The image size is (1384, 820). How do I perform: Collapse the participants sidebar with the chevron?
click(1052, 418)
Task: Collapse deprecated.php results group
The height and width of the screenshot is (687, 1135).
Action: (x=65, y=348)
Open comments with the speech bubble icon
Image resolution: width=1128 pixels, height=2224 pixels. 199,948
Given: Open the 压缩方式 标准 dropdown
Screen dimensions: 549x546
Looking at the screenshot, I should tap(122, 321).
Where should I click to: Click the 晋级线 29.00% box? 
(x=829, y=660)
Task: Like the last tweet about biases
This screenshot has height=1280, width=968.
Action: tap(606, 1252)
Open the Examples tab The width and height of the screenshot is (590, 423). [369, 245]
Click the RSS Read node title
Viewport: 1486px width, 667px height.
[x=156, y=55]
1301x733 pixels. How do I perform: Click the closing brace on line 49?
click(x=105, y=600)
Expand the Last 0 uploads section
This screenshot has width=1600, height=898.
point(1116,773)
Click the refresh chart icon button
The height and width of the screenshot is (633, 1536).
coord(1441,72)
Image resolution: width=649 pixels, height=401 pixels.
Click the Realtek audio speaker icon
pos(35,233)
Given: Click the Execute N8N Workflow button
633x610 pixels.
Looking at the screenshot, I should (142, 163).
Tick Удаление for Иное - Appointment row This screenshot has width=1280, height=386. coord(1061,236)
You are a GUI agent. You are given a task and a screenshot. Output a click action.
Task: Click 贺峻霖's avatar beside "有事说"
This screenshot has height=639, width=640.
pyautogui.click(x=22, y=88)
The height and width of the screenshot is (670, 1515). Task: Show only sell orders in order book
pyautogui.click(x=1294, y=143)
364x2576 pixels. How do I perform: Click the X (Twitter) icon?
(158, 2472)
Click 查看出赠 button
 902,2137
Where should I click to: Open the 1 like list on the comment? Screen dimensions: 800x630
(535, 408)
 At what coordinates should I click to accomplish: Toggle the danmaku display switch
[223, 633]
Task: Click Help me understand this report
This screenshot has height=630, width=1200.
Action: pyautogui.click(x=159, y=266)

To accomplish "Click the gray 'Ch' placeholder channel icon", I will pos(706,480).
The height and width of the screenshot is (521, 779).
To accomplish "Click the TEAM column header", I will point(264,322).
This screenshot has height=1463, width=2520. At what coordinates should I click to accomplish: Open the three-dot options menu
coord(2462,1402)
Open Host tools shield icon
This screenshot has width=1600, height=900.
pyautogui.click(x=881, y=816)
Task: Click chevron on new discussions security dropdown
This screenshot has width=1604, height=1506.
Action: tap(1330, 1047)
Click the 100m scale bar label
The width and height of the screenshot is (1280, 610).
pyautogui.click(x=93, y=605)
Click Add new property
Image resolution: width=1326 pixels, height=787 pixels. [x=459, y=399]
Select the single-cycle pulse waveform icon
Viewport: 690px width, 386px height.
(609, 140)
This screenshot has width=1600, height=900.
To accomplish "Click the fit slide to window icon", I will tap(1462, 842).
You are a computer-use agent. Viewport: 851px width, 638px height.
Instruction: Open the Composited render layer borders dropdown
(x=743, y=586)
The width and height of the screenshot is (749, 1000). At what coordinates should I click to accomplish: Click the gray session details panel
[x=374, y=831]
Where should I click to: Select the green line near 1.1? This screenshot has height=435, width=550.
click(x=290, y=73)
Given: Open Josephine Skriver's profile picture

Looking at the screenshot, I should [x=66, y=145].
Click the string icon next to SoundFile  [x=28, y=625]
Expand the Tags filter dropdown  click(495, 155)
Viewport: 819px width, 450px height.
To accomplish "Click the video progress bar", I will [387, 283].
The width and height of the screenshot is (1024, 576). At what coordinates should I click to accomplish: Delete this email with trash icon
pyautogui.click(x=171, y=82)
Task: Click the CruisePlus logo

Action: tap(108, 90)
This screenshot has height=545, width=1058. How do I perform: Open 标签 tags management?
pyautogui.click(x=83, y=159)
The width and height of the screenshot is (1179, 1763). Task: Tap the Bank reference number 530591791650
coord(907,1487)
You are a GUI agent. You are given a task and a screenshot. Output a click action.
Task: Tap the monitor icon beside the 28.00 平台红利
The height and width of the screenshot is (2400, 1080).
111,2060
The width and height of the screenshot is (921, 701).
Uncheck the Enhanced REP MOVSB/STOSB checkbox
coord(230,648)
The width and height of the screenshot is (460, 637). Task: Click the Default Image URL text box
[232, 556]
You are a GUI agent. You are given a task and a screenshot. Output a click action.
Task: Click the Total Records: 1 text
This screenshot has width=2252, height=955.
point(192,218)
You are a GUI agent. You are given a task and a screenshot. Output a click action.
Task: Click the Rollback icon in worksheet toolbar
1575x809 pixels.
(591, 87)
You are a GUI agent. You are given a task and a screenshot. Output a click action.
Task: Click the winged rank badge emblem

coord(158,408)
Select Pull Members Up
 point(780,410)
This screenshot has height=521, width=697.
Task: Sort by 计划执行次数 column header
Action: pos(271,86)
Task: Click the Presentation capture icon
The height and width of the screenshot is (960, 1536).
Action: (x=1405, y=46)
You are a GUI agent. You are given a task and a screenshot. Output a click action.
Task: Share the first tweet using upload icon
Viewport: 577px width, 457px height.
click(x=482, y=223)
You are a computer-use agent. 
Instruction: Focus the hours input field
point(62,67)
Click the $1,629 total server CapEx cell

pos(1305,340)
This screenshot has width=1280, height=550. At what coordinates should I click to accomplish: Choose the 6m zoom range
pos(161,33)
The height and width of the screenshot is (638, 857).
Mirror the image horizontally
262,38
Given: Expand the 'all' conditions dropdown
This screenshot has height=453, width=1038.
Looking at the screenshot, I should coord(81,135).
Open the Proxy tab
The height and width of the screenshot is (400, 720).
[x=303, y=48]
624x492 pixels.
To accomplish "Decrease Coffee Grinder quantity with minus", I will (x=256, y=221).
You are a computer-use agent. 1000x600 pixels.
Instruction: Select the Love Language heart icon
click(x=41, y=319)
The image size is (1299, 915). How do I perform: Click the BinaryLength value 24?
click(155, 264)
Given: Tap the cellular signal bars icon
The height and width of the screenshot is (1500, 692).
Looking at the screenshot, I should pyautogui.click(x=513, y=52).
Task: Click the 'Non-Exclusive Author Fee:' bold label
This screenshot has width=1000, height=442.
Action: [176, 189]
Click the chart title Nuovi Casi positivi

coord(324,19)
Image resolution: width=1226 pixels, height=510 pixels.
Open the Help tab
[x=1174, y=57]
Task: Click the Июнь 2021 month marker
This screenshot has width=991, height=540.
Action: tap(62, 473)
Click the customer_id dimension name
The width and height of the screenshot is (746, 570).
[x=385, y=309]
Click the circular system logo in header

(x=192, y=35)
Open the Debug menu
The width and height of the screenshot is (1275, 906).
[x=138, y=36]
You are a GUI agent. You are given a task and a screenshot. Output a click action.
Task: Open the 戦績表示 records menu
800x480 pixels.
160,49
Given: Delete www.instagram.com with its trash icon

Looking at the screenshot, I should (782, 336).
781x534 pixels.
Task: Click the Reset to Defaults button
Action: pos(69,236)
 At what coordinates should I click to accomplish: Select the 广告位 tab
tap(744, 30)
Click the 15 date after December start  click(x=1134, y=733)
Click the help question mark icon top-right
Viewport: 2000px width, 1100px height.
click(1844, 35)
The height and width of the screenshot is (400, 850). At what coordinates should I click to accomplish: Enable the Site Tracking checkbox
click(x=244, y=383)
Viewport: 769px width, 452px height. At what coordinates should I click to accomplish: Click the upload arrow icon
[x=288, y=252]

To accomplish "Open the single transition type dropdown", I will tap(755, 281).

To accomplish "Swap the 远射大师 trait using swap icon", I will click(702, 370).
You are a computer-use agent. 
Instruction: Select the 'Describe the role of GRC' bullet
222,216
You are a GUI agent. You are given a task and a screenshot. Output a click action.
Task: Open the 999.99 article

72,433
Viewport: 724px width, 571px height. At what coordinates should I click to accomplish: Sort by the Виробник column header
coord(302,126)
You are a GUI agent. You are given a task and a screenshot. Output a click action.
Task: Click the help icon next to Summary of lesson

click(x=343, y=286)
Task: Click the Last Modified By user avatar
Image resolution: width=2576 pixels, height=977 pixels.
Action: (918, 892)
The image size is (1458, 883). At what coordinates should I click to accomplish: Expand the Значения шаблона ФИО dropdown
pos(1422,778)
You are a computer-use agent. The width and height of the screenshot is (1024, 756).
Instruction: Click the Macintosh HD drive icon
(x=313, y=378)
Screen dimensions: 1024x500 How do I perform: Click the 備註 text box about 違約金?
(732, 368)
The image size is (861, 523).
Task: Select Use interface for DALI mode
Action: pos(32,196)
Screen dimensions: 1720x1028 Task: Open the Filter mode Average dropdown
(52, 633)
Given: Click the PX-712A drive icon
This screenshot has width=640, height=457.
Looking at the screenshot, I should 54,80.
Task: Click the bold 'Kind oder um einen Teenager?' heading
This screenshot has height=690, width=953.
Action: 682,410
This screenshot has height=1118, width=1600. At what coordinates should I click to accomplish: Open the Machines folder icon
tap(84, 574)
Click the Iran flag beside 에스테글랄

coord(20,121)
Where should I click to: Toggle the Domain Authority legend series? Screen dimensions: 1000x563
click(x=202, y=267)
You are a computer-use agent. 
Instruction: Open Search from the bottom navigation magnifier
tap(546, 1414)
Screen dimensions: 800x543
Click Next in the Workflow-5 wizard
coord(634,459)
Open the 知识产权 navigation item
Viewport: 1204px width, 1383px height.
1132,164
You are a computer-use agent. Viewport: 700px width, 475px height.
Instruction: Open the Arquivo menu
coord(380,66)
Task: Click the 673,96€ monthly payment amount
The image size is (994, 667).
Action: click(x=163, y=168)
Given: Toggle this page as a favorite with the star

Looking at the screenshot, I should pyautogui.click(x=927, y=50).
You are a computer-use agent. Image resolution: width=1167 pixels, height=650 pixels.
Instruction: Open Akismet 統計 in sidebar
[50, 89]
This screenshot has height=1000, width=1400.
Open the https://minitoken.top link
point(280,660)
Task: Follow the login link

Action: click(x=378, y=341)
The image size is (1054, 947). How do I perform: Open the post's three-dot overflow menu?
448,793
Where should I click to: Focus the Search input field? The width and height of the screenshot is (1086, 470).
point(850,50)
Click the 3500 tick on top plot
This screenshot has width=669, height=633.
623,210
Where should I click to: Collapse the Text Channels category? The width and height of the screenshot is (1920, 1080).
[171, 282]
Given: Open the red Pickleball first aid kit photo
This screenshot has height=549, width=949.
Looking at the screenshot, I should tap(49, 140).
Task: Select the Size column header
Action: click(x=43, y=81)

※

#### Work required:
The lines above that include "will" should each be listed.

#### Answer to this task:
To accomplish "Click the gray 'Ch' placeholder channel icon", I will pos(706,480).
To accomplish "Click the TEAM column header", I will point(264,322).
To accomplish "Click the fit slide to window icon", I will tap(1462, 842).
To accomplish "Click the video progress bar", I will [387, 283].
To accomplish "Decrease Coffee Grinder quantity with minus", I will (x=256, y=221).
To accomplish "Open the single transition type dropdown", I will tap(755, 281).
To accomplish "Swap the 远射大师 trait using swap icon", I will click(702, 370).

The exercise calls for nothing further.